What are the main drivers of these cost reductions?
Most of the reductions in the US have been the result of falling equipment costs, according to David Frankel, Dickon Pinner and Ken Ostrowski, writing in McKinsey Quarterly in April 2014. For example, module costs fell by nearly 30 percent per year between 2008 and 2013. Reductions in ‘soft costs’, such as installation, maintenance, financing etc. could be even greater. The three authors note that financing, customer acquisition, regulatory incentives, and approvals account for about half the cost of residential solar installation in the US. A paper published by Lawrence Berkeley National Laboratory (LBNL) noted that the 2013-2014 fall in costs was almost entirely due to soft costs including marketing, system design, permitting and inspection aided by information technology improvements.

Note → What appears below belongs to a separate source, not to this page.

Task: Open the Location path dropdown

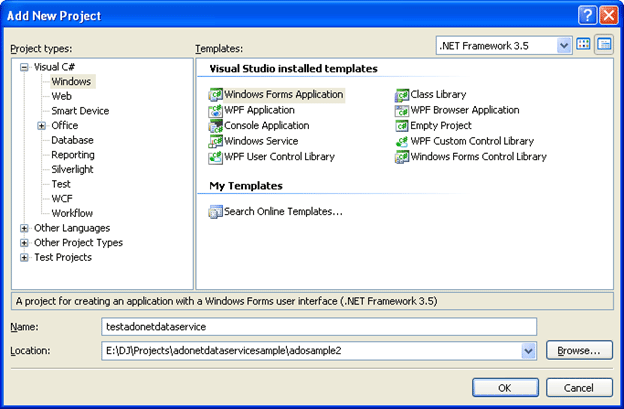Action: 528,351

[Image source: Jeremy Levine, Flickr]
However, it’s not just in the west that renewable energy prices are likely to continue to fall, given that China is also now investing heavily in renewables and Japan is attempting to replace much of its nuclear infrastructure. Saudi Arabia is also aiming to install large amounts of solar by 2032 while in Africa and India solar is replacing diesel and providing power to areas that have previously been without any power at all.
According to Deutsche Bank, the total costs for leading Chinese modules have fallen from $1.31 a watt in 2011 to around $0.50/W in 2014, primarily due to cost reductions in processing, polysilicon and an improvement in conversion efficiencies. The company also believes that further price reductions will occur in response to improvements in scale and operating efficiencies. Polysilicon used to be the major cost component in solar pricing but now only represents 10 to 11 cents per watt. SunEdison believes that a panel cost of $0.40 per watt is achievable by the end of 2016 while many Chinese Tier 1 manufacturers are already achieving $0.50 per watt. This could enable manufacturers to achieve a 20 percent gross profit margin.

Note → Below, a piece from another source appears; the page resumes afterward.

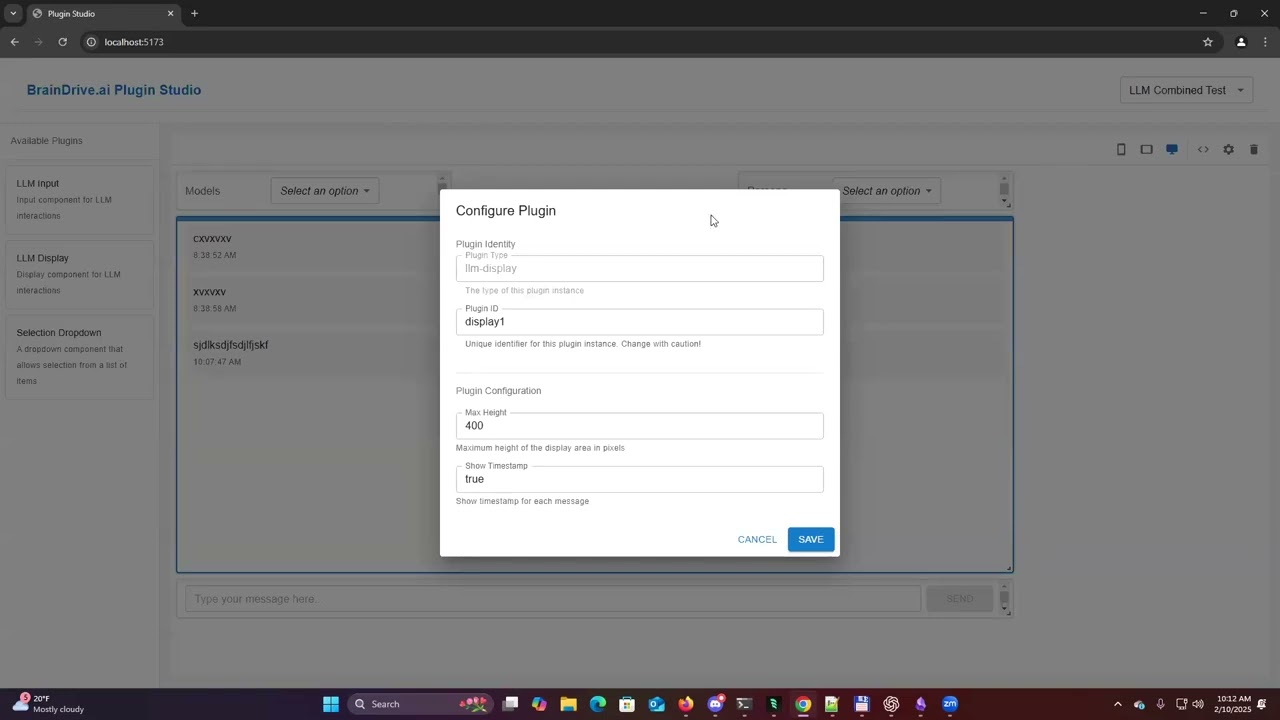
Task: Open a new browser tab
Action: click(x=194, y=14)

Alongside the fall in panel prices, inverter prices are also falling, typically by about 10 to 15 percent per year according to Deutsche Bank. Larger solar installers are now achieving $0.25 per watt with cost reductions in components and production efficiencies helping to drive forward savings in manufacturing.
Balance of System costs fell rapidly between 2007 and 2014, according to a report by Greentech Media (GTM), achieving between 39 and 64 percent. Balance of System (BOS) consists of the components of a PV system other than the panels themselves, including wiring, mounting system, inverters, battery banks and battery charger etc. However, module cost reductions are outpacing BOS, which still accounts for 77 percent of total installation costs, an increase from 2007 when they represented about 58 percent.
All this is good news for the sector and for the planet. Solar is already the most popular renewable energy technology in many countries and if costs keep falling, which they look like they are sure to do, the rate of uptake will again increase.